The U.S. is starting to screen certain passengers at five International airports, including at O’Hare in Chicago.
They want to quickly ascertain whether anyone who spent time in countries with an Ebola outbreak might pose a risk.
Health care leaders in Milwaukee and Madison have been making preparations, in the event a case surfaces here. They’re cautioning people not to panic.
Paul Biedrzycki says he’s been in nearly constant contact with the Centers for Disease Control in Atlanta. He also participated in Wednesday’s Homeland Security briefing about people possibly carrying the Ebola virus.
Biedrzycki is director of disease control for the Milwaukee Health Department. He’s been communicating what he learns with local health care providers.
“We’re working with them to ensure good infection control practices and related infrastructure within the hospital,” Biedrzycki says. "That’s isolation rooms, equipment, supplies that would be necessary to isolate a suspect Ebola case and then we’re working on case contact, follow up, making sure it’s rapid and thorough like we saw in Texas to ensure we can minimize the risk of exposure throughout the community."
The man in Texas who had contracted the disease while in Africa, died Wednesday. Despite that case, Biedrzycki does not believe Ebola poses an imminent threat to the U.S.

#### Parts of the exercise
- A) Repeat the part of the Ebola article that begins at the words "The U.S. is" and stops after "pose a risk.".
- B) According to the Ebola article, what position does Paul Biedrzycki hold?
You won't need the material that follows this article.

#### Provided material

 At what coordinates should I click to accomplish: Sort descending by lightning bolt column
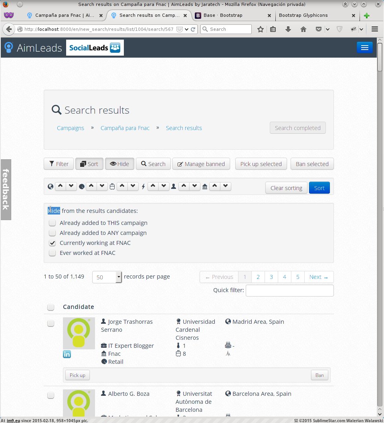point(164,186)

#### Answers to the tasks
- A)
The U.S. is starting to screen certain passengers at five International airports, including at O’Hare in Chicago.
They want to quickly ascertain whether anyone who spent time in countries with an Ebola outbreak might pose a risk.

- B) He is director of disease control for the Milwaukee Health Department.